The Ghanaweb story under reference said:

According to the AFRICA INTELLIGENCE n°528 - 8/11/2007 (LA LETTRE DU CONTINENT), the President of Ghana, John Kufuor, has ordered a New Falcon Aircraft. The 900 series, was sold by DASSAULT, at the cost of $37 Million and the plane is scheduled to be delivered in February 2010. The deal was done through SSB Bank in Accra.

The report, which is in french(see picture), did not state if the plane is for private use or for the state.

"This must be a mistake, because parliament knows nothing about this deal" , said an NDC member of parliament(MP), when asked to comment on the news item.

"He [Kufuor] leaves office in 2009, so I wonder why this deal was done in such a hurry" said an MP of the ruling party.

... more details later

Leading National Democratic Congress (NDC) man, Dr. Tony Aidoo was overheard on Accra-based Radio Gold on Saturday charging that a foreign newsmagazine had reported that President Kufuor has bought a new aircraft.

Checks by The Ghanaian Observer (GO) newspaer on the veracity of the publication over the weekend yielded results that though the Government has received a lot of offers from many aircraft manufacturing firms for the purchase of a presidential jet, it has not made any commitment by way of signing any memorandum of understanding or purchase agreement to that effect.

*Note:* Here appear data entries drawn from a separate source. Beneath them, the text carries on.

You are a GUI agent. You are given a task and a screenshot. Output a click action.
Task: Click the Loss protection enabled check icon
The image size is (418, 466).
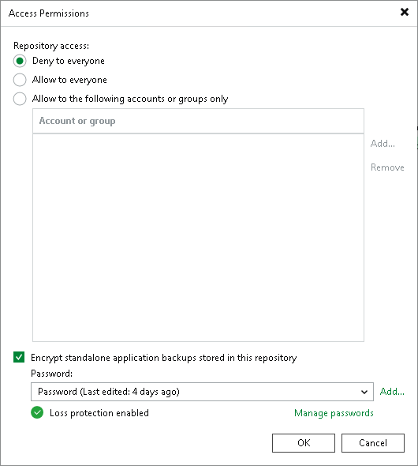(x=37, y=412)
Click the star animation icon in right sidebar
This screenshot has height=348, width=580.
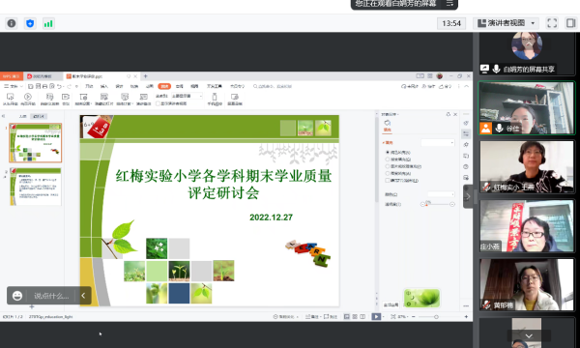pyautogui.click(x=466, y=145)
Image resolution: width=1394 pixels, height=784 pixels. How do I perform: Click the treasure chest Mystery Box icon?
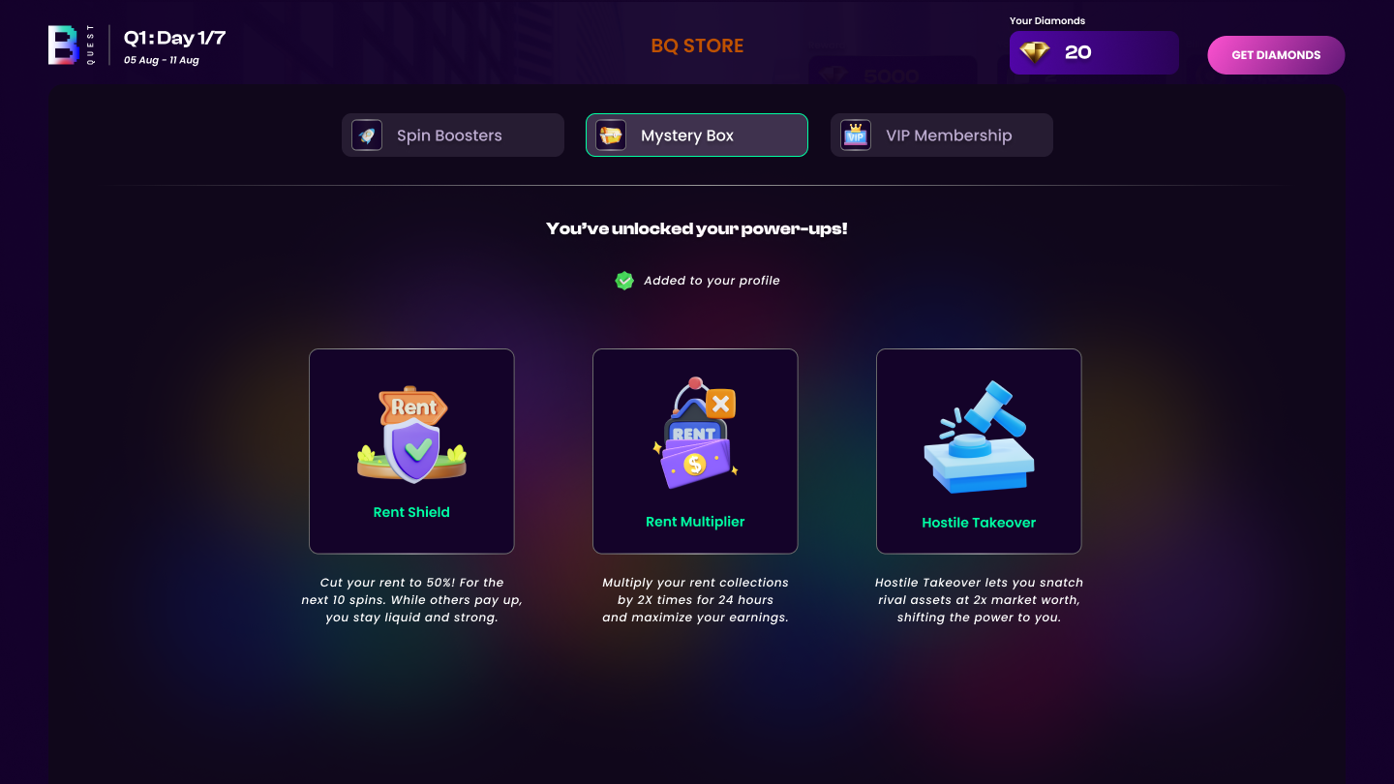pos(611,136)
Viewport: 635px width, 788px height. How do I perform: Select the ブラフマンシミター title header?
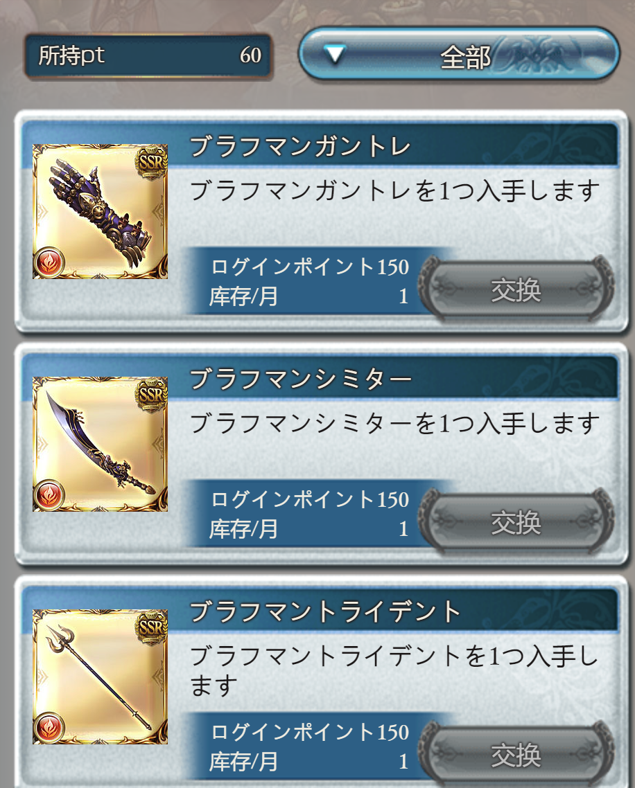pyautogui.click(x=300, y=379)
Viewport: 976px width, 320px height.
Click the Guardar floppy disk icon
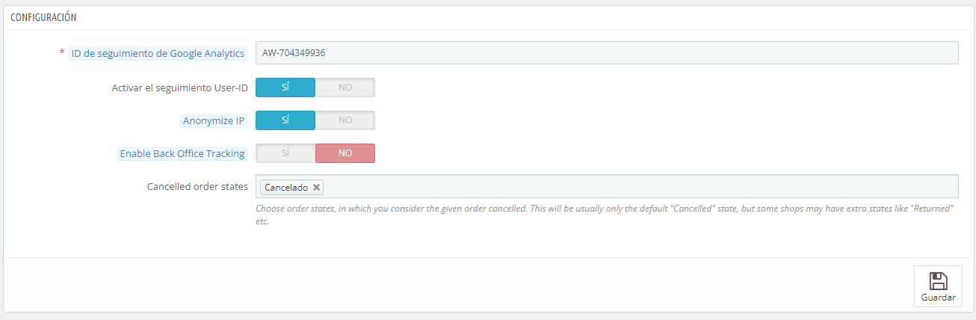(x=938, y=281)
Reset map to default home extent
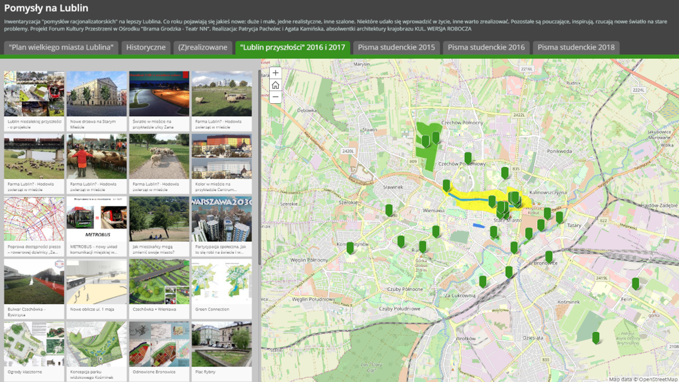Viewport: 679px width, 382px height. [x=275, y=85]
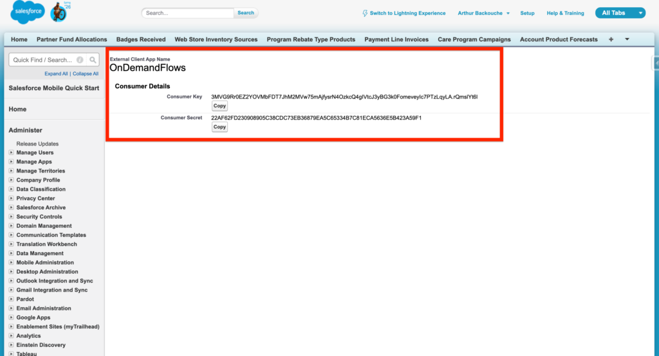Click the lightning bolt icon in header
The width and height of the screenshot is (659, 356).
click(x=365, y=13)
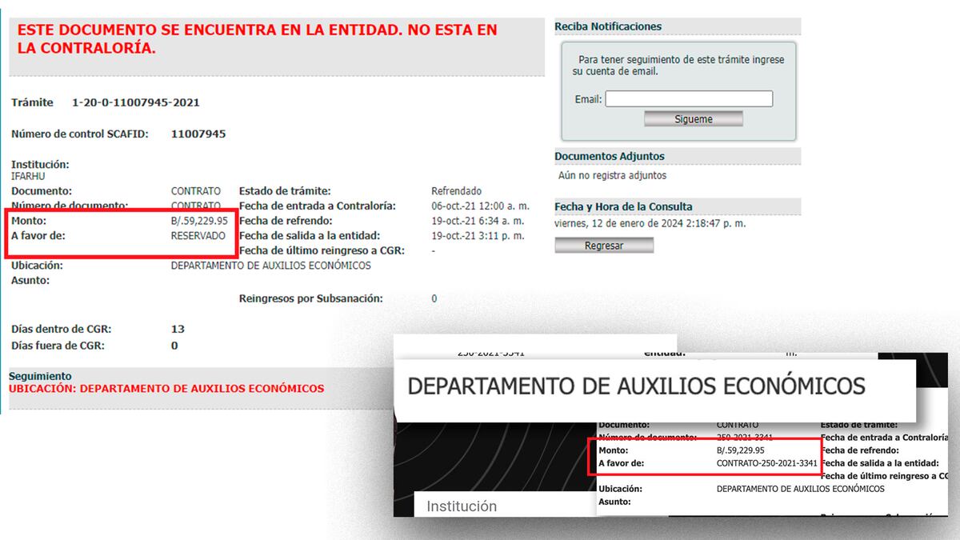Select the Refrendado status value
Screen dimensions: 960x540
click(456, 191)
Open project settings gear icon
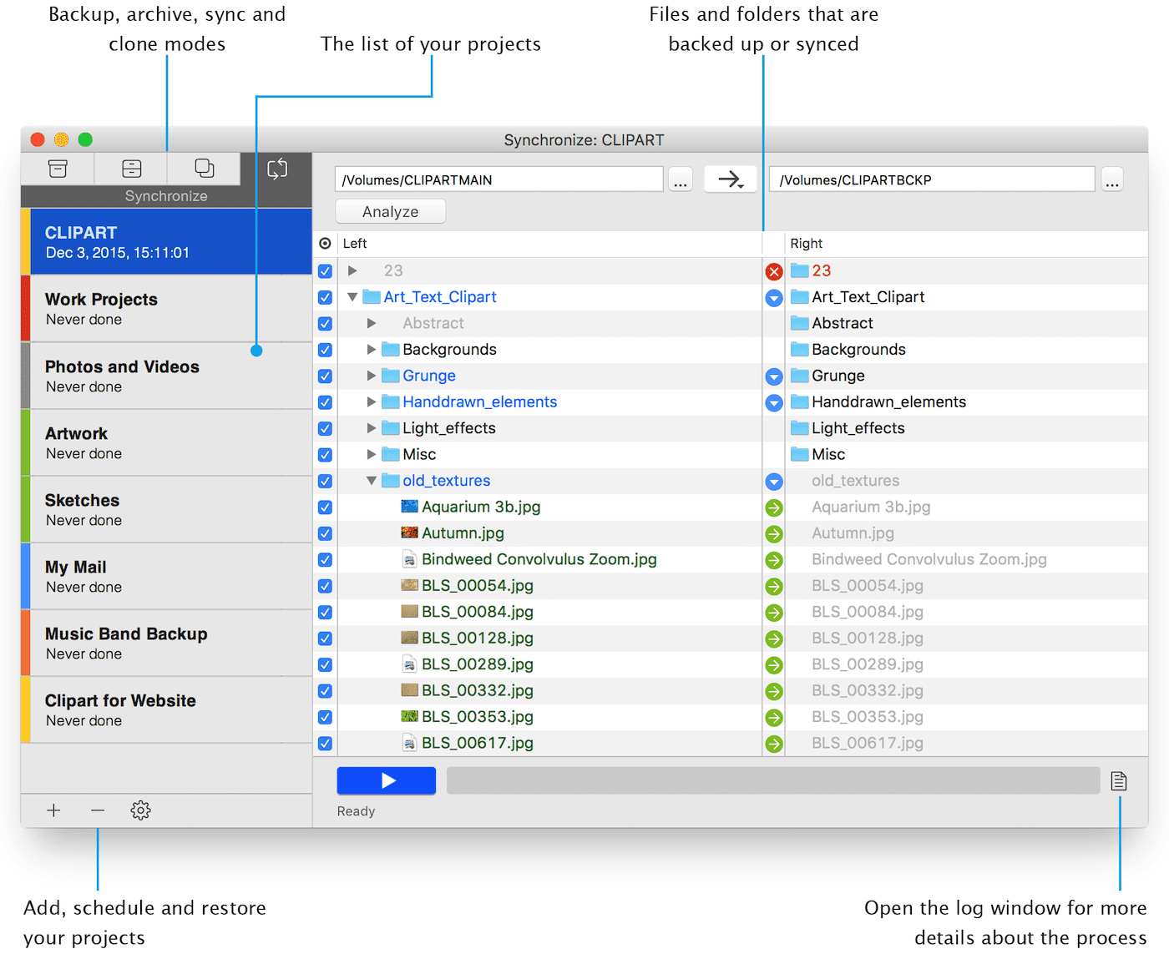Viewport: 1169px width, 954px height. click(x=140, y=810)

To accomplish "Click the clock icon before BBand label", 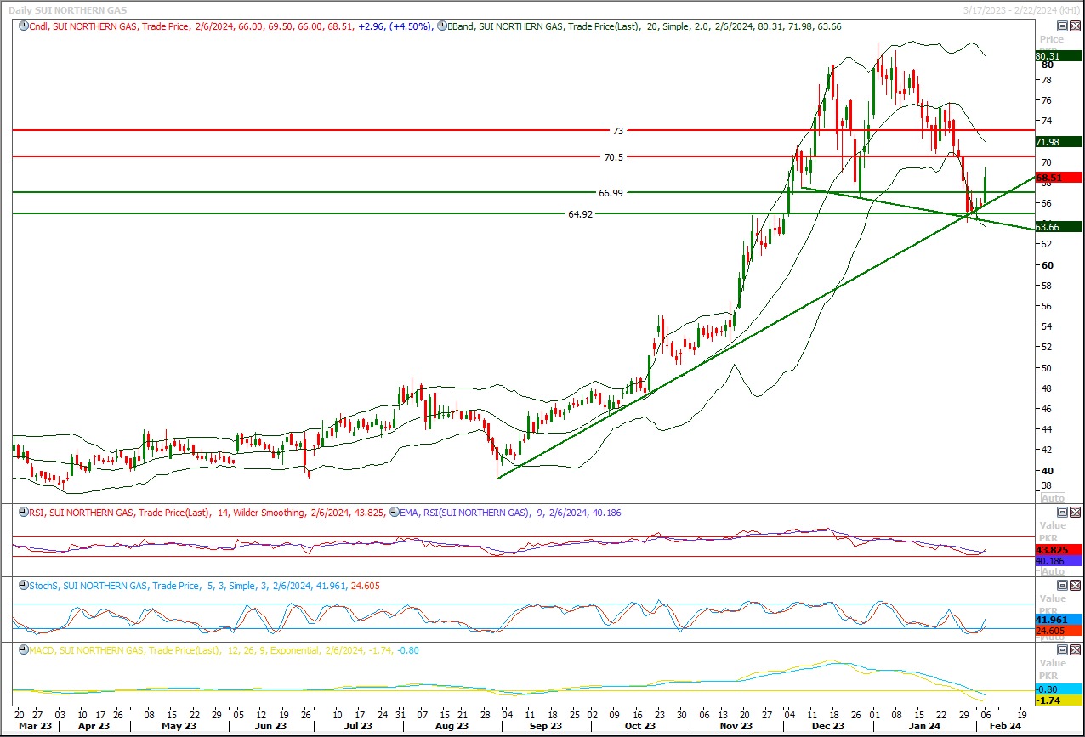I will pyautogui.click(x=440, y=26).
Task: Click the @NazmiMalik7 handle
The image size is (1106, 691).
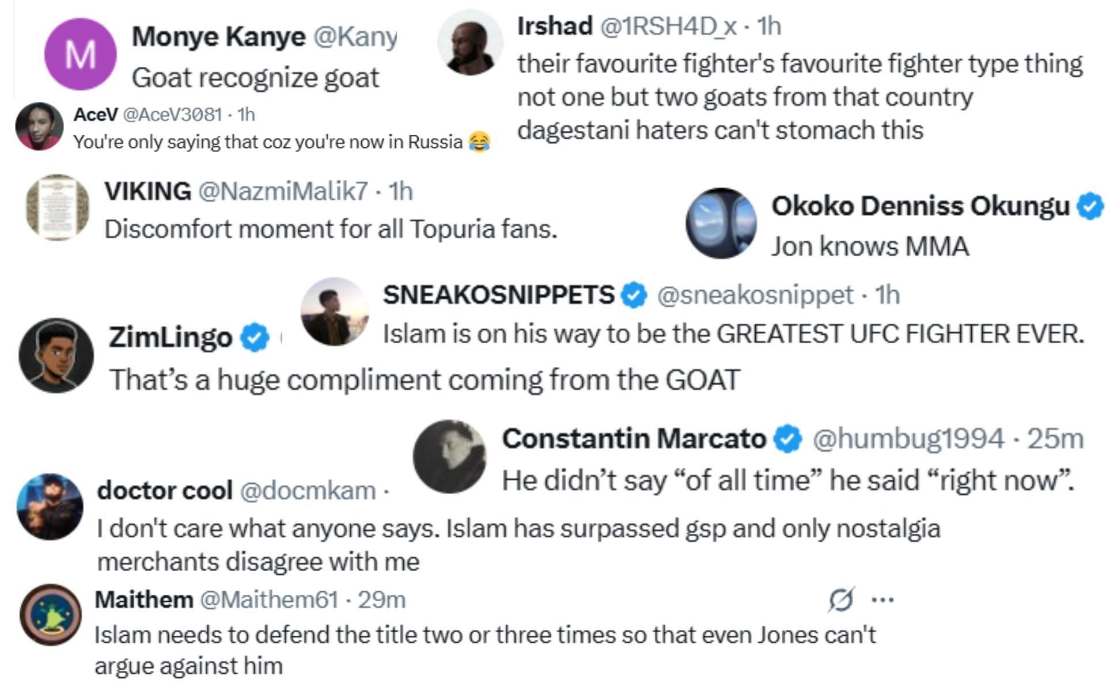Action: (x=283, y=191)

This disclosure controverts the assertion in the Africa Intelligence report that a deal has been concluded and the aircraft will be delivered in February 2010.

One highly placed and usually reliable sources close to President Kufuor told GO that `The government has not signed any MoU or purchase agreement for a presidential jet. In any case the authors of the said story should know that President Kufuor will leave office in January 2009 so if indeed the said aircraft is to be delivered in February 2010; where will President Kufuor be to use it?`

Continuing, he said if indeed such an aircraft were to be purchased it would not be a personal jet for President Kufuor but one for the state. `The claim by the unnamed NDC MP that the purported acquisition or purchase of the aircraft has not come to Parliament is ridiculous. If there is no MoU or purchase agreement as I have said, how can any thing be brought before Parliament for approval,` our source queried?`

"If this government will buy a presidential jet we will make sure that it is sent to Parliament for prior approval unlike the NDC that failed to do so when they purchased the Gulf Stream presidential jet,` our source said.

The NDC has never been happy that President Kufuor upon assumption of office in 2001 refused to use a Gulf Stream Presidential jet acquired by former President Rawlings and the NDC under very controversial circumstances. The government announced in May this year that it has finally sold off the controversial presidential jet to a Chinese company.

The government announced at the time that it had accepted an offer from the China National Aero-Technology Import and Export Corporation to trade-in the Gulf Stream GIII aircraft for four K-8 military aircraft and one K-8 flight simulator for the Ghana Air Force.

An official government statement signed by the then Minister of Information and National Orientation, Kwamena Bartels, said the Gulf Stream aircraft, which had been valued at five million dollars, would be used as down-payment for the four K-8 aircraft and the flight simulator. It said the current market price for an air worthy Gulf Stream GIII aircraft in service went for about 6.5 million dollars according to Conklin and de Decker, world acclaimed and approved valuers in the aviation industry.

The Gulf Stream jet was then flown out to its new owners. The acquisition of the plane by former President Jerry Rawlings in 1999 became a major political issue as the current government then in opposition said it suspected underhand deals in the purchase. It became a major election campaign subject matter in 2000 and President John Agyekum Kufuor vowed not to use the plane when elected. He stuck to his vow and never used the plane, instead flying an F 28 for short flights and commercial flights for long distance trips.